The present proposal for a Medium Size Research project focuses on the advancement of knowledge on the role of water as a substantial component in mixtures with salts, leading to two classes of compounds: namely water-based Deep Eutectic Solvents (wDES, where water plays the role of hydrogen bonding donor agent) and water-in-salt (WiS) systems. In both classes of high impact solvent media, water¿s polar nature and its strong hydrogen bonding donor and acceptor capability are envisaged to play a major role in affecting and driving macroscopic performances.
These systems will be characterized using state of the art experimental (X-ray/Neutron scattering, NMR, IR and Raman spectroscopies etc.) and computational (Molecular Dynamics) methods, in order to extract atomistically resolved information on the nature of interactions involved in these interesting media. The synergic nature of this multidisciplinary approach will ensure a robust and accurate determination of water role in driving structure.

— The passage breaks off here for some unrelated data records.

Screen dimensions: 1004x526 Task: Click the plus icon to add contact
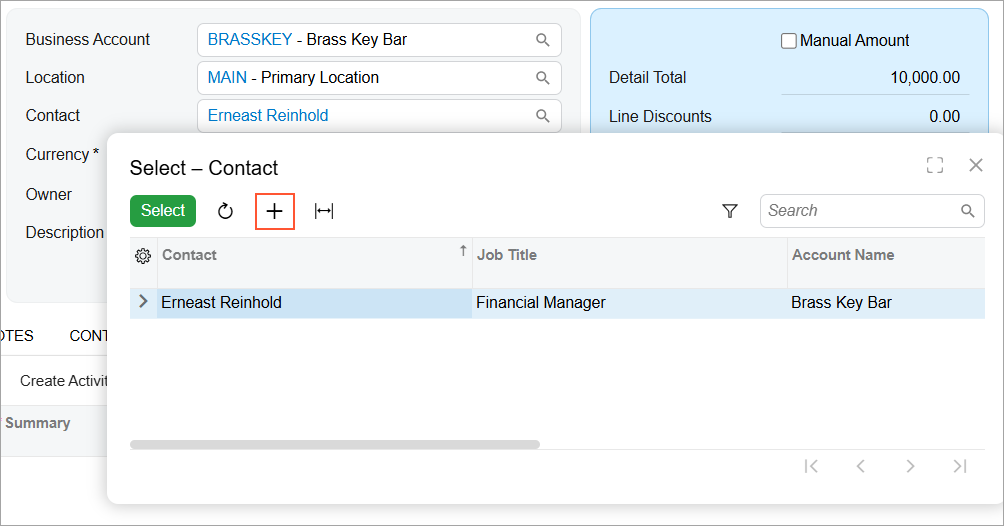pos(275,211)
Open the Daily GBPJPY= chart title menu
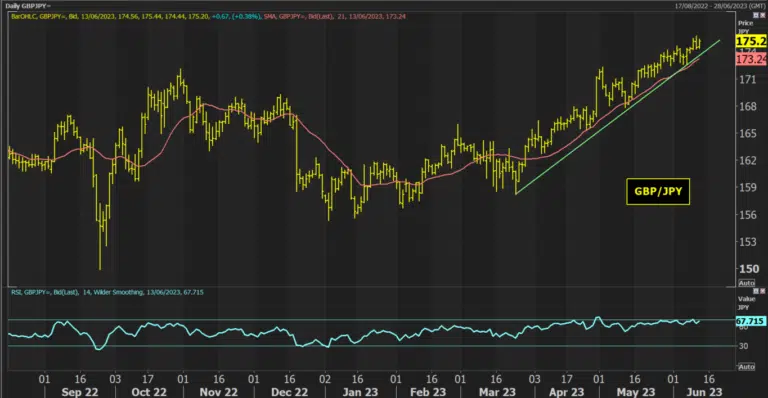The height and width of the screenshot is (398, 768). 28,6
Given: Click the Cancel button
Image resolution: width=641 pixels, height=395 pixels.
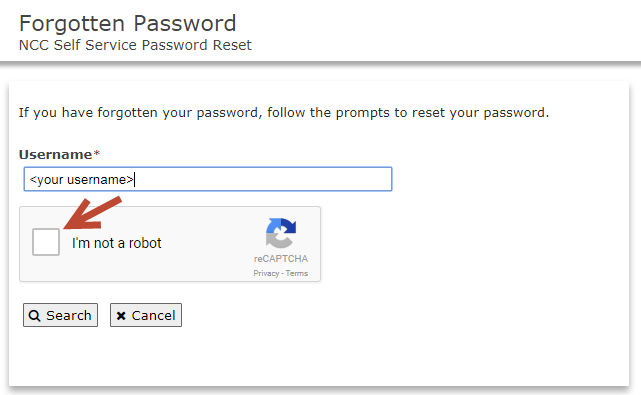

wDES will be prepared mixing water with different choline-based salts, to achieve low melting point at stoichiometric ratios. The structural properties of these systems will be explored and their capability to act as solvent for carbohydrates will be tested.
WiS will be prepared with different di-perfluoroalkyl-sulfonimide, lithium or sodium salts, to probe their phase diagram. Suitably selected WiS will be studied at structural level and electrochemical properties will be investigated.
The proposing team has well-established reputation in the exploitation of the different complementary techniques for such a task that guarantees the success of the proposed research plan.
This Medium Size Research Project has a high potential for delivering important discoveries and robust comprehension on the role of water in diverse neoteric systems, where it plays the role of essential component. The understanding of the effects of water polar nature and high hydrogen bonding donor and acceptor capability will be important both from first principle science and for its implications on macroscopic performances of new classes of solvent media.
Such a progress will be achieved thanks to the synergy between experimental and computational tools, a very successful approach in applied research.
The Research activity would perfectly fit into the state of the art in the field of DES and WiS applications. We stress that our preliminary investigation 36, is the first delivering fundamental information on the nature of interactions in the first reported wDES. Also our recent work on the nature of cyclodextrin solvation in DES, highlighted the important role of multidisciplinary approach to discover atomistic details of solvation processes in this kind of systems. Our preliminary results indicate that also the newly proposed wDES will nicely perform as suitable solvents for cyclodextrins and higher carbohydrates. Concerning the study of WiS systems, we wish to mention that the most outstanding works recently appeared in the literature share the common feature of exploiting a highly complementary set of experimental and computational tools, similarly to what we presently propose herein.